Nessun sollevamento superato
Laurel Hubbard, campionessa pesista, non è riuscita a completare nessuno dei suoi tre sollevamenti nella prima metà del programma. Ciò ha determinato, per altro, che venisse eliminata dalla contesa per la medaglia. Così riporta The New York Times, sulle sue pagine. Dopo il terzo tentativo fallito, infatti, ha alzato le mani in segno di ringraziamento, ha fatto un inchino e ha lasciato il palco. Non è chiaro, riporta il quotidiano, se se completerà nella seconda metà del programma.
I controlli sul testosterone prima delle gare
Ciò smonta la narrazione, portata avanti soprattutto dalle Terf, per cui atlete transgender e atlete cis non dovrebbero gareggiare insieme. Ricorda ancora il Fatto Quotidiano: «Nelle gare femminili in particolare, le donne transessuali ai controlli devono attestarsi su livelli di testosterone inferiori a 10 nanomoli per litro almeno per i 12 mesi precedenti alla competizione». E non è l’unico elemento che smentisce un certo tipo di narrazione. Secondo uno studio sul British Journal of Sport Medicine, a firma di Timothy Roberts, «le differenze fisiche scompaiano dopo uno o due anni di terapie ormonali, il che fa eguagliare le performance sportive senza nessuna differenza prestativa dovuta al vecchio genere».
Hubbard ha rispettato le regole del Cio
«Ci sono esperti» riporta il Fatto «che […] sottolineano come il limite massimo di testosterone richiesto per accettare un’atleta trans, anche se cinque volte più alto rispetto a quello di un’atleta biologicamente nata donna, diminuisca sensibilmente la prestazione di forza e che oltretutto sia normale che le differenze fisiche tra atleti esistano anche al di là del sesso di nascita». E non solo: «Sempre il Cio ha imposto a chi dichiara la propria identità di genere femminile di non poterla modificare per quattro anni.

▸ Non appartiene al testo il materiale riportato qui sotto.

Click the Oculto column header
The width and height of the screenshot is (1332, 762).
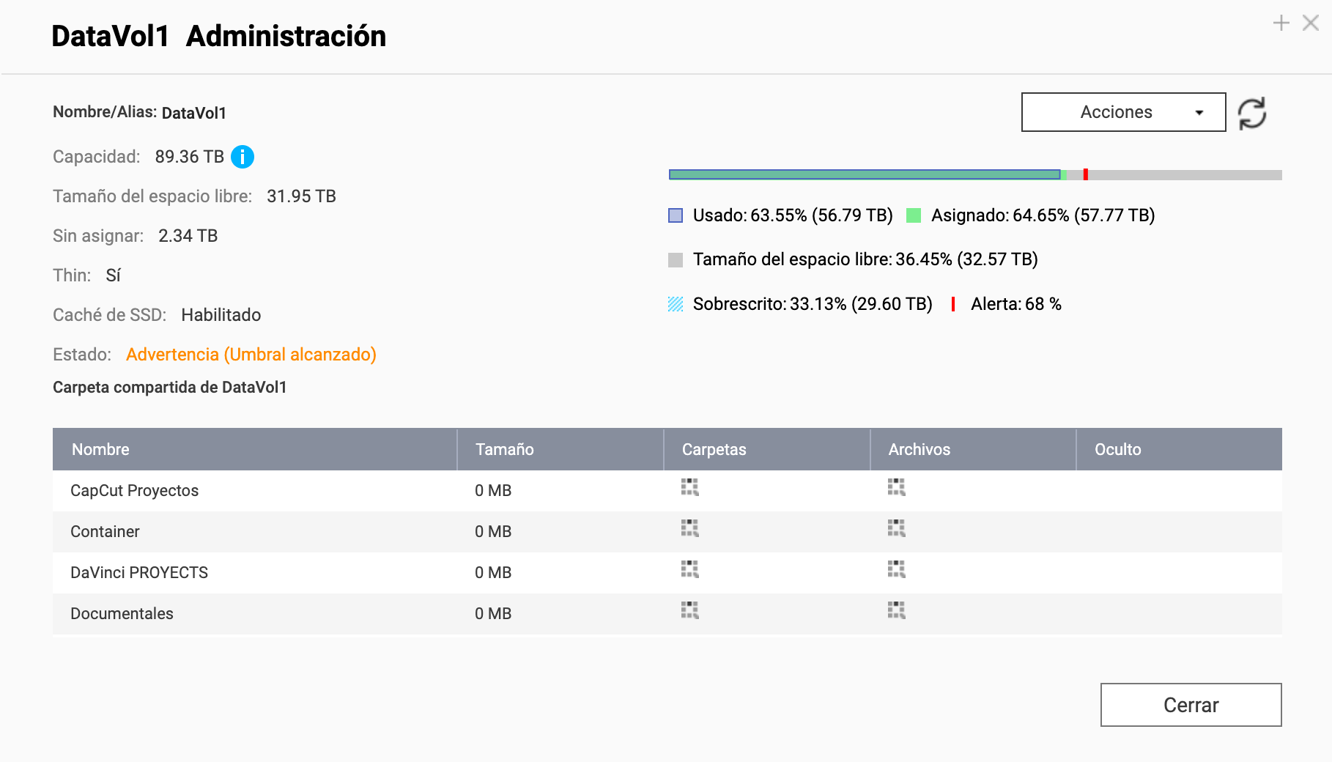1117,449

Hubbard ha rispettato questi parametri». Da qui, la sua presenza a Tokyo 2020.
Luxuria: «Nessun vantaggio per le atlete trans»

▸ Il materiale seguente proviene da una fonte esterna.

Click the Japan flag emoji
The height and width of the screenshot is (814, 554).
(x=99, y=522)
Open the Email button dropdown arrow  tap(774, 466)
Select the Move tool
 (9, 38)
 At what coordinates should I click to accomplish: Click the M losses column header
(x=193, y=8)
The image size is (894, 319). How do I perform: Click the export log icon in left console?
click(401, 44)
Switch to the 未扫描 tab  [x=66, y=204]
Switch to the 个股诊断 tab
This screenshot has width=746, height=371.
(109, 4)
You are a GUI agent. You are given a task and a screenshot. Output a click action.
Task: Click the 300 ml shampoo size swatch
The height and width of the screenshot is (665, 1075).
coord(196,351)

«Non solo non ha vinto, ma addirittura non è entrata nella classificazione ed è stata esclusa: la peggiore delle performance, quindi» è il commento di Vladimir Luxuria all’ADNKronos. «E questo vuol dire che tutti coloro che hanno previsto e teorizzato la vittoria di Laurel Hubbard per il fatto di essere nata maschio, usando argomentazioni come la struttura ossea o la maggiore forza rispetto alle donne e che per queste ragioni hanno urlato alla slealtà sportiva, oggi hanno avuto la dimostrazione che per le transgender non c’è nessun vantaggio rispetto a chi è nata donna».

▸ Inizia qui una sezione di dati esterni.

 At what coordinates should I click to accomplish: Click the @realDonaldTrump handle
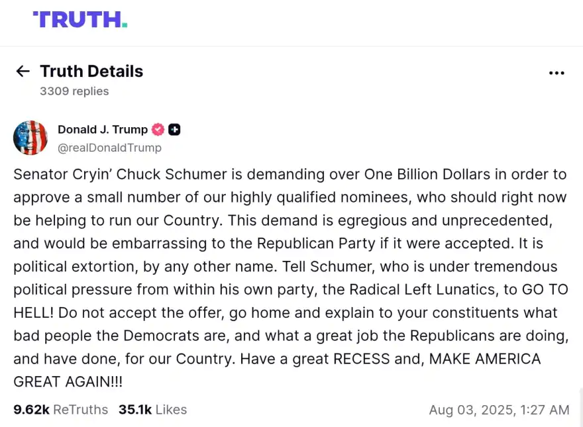tap(110, 148)
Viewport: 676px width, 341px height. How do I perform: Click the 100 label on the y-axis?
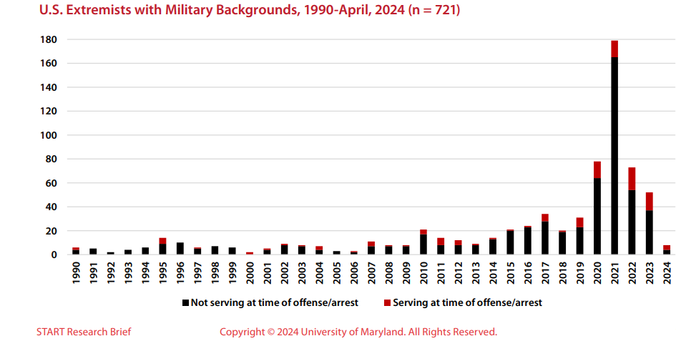pyautogui.click(x=46, y=135)
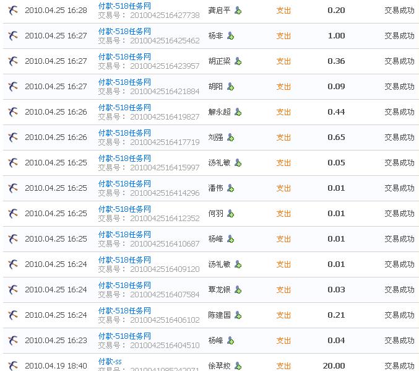Open 付款-518任务网 link above number 2010042516406102
419x371 pixels.
[124, 310]
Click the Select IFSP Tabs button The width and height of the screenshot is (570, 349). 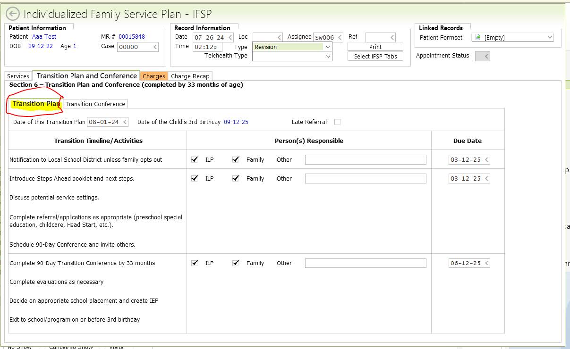375,57
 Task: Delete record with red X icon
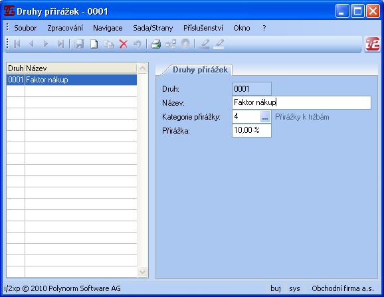tap(123, 44)
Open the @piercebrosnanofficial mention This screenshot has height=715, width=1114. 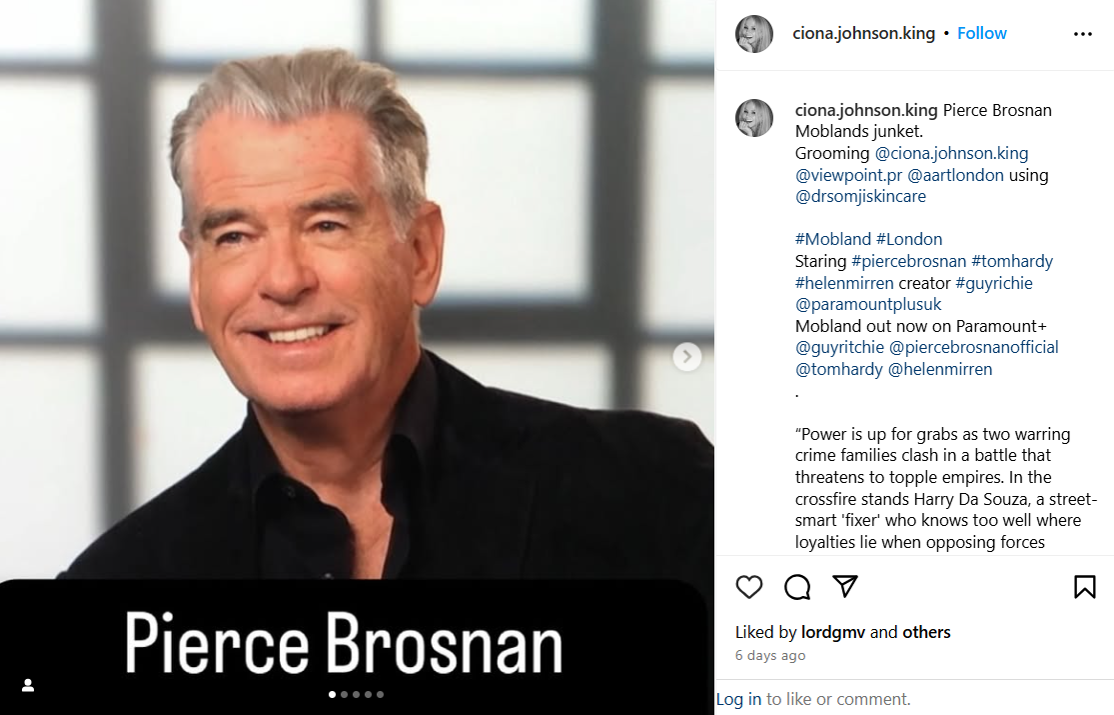(973, 347)
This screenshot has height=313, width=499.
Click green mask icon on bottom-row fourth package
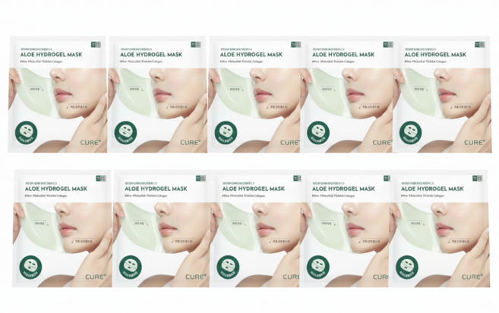(x=318, y=267)
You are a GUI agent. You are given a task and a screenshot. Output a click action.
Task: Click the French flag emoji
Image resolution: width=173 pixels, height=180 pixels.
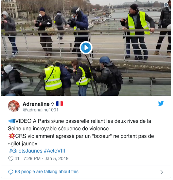point(60,104)
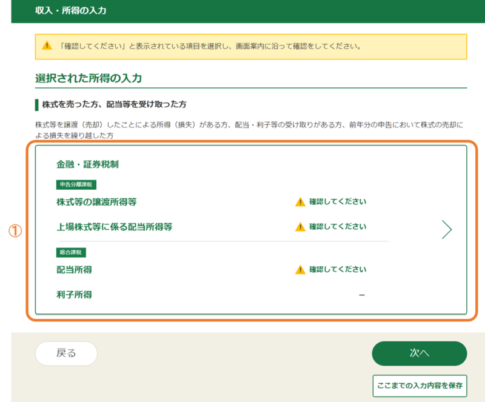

Ha vinto la sua gara più importante
«Laurel ha preso degli inibitori del testosterone per un anno intero e quindi ha cominciato il percorso verso i giochi mettendosi sullo stesso piano di tutte le altre donne in gara per la sua categoria» sottolinea Luxuria. «E questo lo sottolineo ricordando che non ho mai espresso il desiderio che vincesse la Hubbard. Non ho tifato per lei in particolare. Ho sempre detto vinca la migliore, vinca chi lo merita. Mentre ho sempre tifato e tifo per l’inclusione delle persone transgender, anche nello sport. E ringrazio per questo il Comitato Olimpico internazionale che ha preso la decisione di ammetterla e Hubbard per aver vinto la sua gara più importante: diventare quello che sentiva di essere».